DVD REVIEW: AMON AMARTH – “The Pursuit Of Vikings: 25 Year In The Eye Of The Storm”
‘I have an idea, let’s start a band centered around Vikings and tour the world for 25 years’. It sounds like a drunken idea you’d have one night with your mates. But that’s exactly what Amon Amarth have done. ‘The Pursuit of Vikings: 25 Years In the Eye of the Storm’ documents the bands
The documentary begins with guitarist Olavi Mikkonen and vocalist Johan Hegg telling stories of the origins of Olavi’s first band Scum and how a drunken holiday to Greece would be the first time that Johan displayed his synonymous vocal abilities during a drunken rendition of Europe’s The Final Countdown. The perfect sing a long track and how this led to the ultimate formation of Amon Amarth (Mount Doom in Sindarin, the Tolkien invented language from Lord of The Rings)
Basing lyrics on cultural heritage and telling stories through those lyrics shouldn’t necessarily be a controversial topic. Choosing to sing about Vikings in 90’s Sweden was a bold move, bands such as Bathory had begun to use Viking inspired lyrics in their music, but it was still not a particularly popular topic at the time. Unfortunately, elements of Norse Mythology and Culture had been hijacked by the political right, so focussing the band’s lyrics around Norse History and Culture without being perceived to have links to any right-wing nonsense at the time was something that may not have been as accessible as it is today. The origins of the band focussing on the Viking image are well documented throughout the documentary, with Johan telling of how Viking stories and sagas have influenced him throughout his life, and nothing to do with politics or nationalism.
This Viking identity as the interviews with Brian Slagel CEO of Metal Blade and others show, alongside excellent musicianship and hard work is what would forge Amon Amarth into the band they are today.
The early days and formation of the band run through many of the challenges facing up and coming bands; the hope to make a full time living from music but also having to work day jobs to pay for tours, rehearsals etc. But as with achieving anything worthwhile, there are always bumps in the road and after the release of their debut album ‘Once Sent From The Golden Hall’ in 1998 and the follow up albums of ‘The Avenger’ (1999) and ‘The Crusher’ (2001) the band were at a crossroads, with support tours and also some semi-successful headline tours, the band were at a point asking themselves whether they should continue as a band or not.
Thankfully for a hell of a lot of metal fans they chose to continue and ‘Versus The World’ (2002) and ‘Fate Of Norns’ (2004) started to solidify the trademark Amon Amarth sound, retaining that early death metal heaviness but bringing in that melodic feeling, that really grips Amon Amarth’s sound.

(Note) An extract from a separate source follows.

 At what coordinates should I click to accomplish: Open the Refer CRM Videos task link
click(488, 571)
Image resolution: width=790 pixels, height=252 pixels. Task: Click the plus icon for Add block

For any long-term fan of the band, listening to those early albums and then the more recent albums from ‘Fate Of Norns’ onwards, there is a distinct shift to a more wholesome melodic sound, while retaining that death metal edge.
There’s a fitting tribute also to Michael Trengert the former long-term label manager of Metal Blade who died in 2013 was the brains behind Amon Amarth having members of a Viking reenactment society on stage with them and also the Viking ship that accompanies them on stage today and who helped the band a lot in their progression. There’s also a nice interview with Andy Sneap, producer of the bands latest two albums ‘Deceiver of The Gods’ (2013) and ‘Jomsviking’ who shows a behind the scenes look at the recording process and production side of things.
Authenticity would be the most fitting way to describe Amon Amarth a deep connection with their own heritage but also to their fans, and the final part of the documentary highlights this with fans describing the individual significance of the band on their own lives. Also mentioning my own Amon Amarth claim to fame, being at Bloodstock Festival in 2009 where the Viking Row in the crowd first broke out. These personal insights show exactly what Metal music should be about: Good Music, Good Beer, Good company.
Accompanying the documentary is two live performances, both from the Summer Breeze festival in Germany from 2017 capturing the band at the height of their powers. ‘25 Years in the Eye of the Storm’ is a must watch for any fan of the band. It paints a detailed picture of a band from humble beginnings who have progressed throughout the years to one of the top and most innovative bands of the modern era.